→ **Given entries**:

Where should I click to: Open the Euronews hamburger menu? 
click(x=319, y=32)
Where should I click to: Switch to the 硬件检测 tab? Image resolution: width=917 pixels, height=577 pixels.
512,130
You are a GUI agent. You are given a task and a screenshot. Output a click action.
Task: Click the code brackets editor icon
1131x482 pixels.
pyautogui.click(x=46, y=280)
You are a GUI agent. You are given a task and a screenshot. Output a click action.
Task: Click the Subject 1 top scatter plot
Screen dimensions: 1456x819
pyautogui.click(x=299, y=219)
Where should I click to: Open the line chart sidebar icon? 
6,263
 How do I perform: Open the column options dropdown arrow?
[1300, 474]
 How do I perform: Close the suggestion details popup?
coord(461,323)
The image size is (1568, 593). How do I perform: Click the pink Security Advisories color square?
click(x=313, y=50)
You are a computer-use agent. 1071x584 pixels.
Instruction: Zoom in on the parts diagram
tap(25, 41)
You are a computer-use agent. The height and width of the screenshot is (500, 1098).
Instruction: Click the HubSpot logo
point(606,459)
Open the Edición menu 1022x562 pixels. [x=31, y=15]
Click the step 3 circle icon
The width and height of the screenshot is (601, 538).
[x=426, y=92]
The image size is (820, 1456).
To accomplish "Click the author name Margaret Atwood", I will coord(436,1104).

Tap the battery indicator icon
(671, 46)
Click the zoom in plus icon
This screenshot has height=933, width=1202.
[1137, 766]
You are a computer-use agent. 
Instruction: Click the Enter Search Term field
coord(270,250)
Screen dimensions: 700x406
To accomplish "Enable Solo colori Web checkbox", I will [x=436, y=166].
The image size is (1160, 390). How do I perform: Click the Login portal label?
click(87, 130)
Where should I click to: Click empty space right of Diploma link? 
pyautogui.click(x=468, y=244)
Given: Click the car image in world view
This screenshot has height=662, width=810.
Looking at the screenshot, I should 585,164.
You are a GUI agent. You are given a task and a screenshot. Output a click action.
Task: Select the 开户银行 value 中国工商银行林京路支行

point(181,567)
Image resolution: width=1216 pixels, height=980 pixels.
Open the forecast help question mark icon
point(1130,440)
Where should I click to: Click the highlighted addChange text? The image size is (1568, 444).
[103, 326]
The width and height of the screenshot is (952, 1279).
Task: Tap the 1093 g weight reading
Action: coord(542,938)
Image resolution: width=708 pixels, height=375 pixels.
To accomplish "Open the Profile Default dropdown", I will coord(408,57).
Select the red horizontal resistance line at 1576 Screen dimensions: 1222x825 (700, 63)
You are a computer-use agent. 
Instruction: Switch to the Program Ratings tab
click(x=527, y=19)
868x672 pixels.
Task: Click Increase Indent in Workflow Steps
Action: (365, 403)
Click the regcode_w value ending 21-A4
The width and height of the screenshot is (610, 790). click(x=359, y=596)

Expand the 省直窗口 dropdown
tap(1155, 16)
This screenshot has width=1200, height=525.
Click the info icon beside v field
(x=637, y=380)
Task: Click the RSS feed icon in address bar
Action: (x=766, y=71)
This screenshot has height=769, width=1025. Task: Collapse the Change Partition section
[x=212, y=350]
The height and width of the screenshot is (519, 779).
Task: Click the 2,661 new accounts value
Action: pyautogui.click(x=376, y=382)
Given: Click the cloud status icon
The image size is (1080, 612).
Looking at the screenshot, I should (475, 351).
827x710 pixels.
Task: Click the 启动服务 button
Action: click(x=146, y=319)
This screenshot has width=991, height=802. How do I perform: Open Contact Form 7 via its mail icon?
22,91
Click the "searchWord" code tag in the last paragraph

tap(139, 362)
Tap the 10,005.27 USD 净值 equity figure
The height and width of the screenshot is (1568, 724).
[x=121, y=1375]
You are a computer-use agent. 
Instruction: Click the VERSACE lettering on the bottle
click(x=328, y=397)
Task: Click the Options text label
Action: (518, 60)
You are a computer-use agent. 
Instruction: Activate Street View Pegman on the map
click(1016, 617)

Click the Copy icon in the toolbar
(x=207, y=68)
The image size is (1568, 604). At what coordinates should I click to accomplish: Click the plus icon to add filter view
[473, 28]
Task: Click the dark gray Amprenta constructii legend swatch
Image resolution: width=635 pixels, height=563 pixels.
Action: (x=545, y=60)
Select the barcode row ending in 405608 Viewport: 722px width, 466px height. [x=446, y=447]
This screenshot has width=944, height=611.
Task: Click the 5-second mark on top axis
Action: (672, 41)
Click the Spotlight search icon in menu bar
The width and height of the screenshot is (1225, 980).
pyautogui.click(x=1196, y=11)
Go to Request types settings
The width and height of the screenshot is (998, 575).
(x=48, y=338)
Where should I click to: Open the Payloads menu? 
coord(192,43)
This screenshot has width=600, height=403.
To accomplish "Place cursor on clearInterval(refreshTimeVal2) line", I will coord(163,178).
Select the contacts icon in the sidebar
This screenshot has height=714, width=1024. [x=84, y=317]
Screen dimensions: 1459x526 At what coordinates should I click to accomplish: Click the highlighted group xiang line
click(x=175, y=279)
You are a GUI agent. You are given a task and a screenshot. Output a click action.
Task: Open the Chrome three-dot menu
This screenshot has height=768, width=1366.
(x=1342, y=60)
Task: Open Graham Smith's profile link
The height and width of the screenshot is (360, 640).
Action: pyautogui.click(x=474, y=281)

→ **Work required**: The lines wanted are those from the one holding "Screen dimensions: 1459x526" through the final line of the listing; print them exactly.

→ **Response for this exercise**:
Screen dimensions: 1459x526 At what coordinates should I click to accomplish: Click the highlighted group xiang line
click(x=175, y=279)
You are a GUI agent. You are given a task and a screenshot. Output a click action.
Task: Open the Chrome three-dot menu
This screenshot has height=768, width=1366.
(x=1342, y=60)
Task: Open Graham Smith's profile link
The height and width of the screenshot is (360, 640).
Action: pyautogui.click(x=474, y=281)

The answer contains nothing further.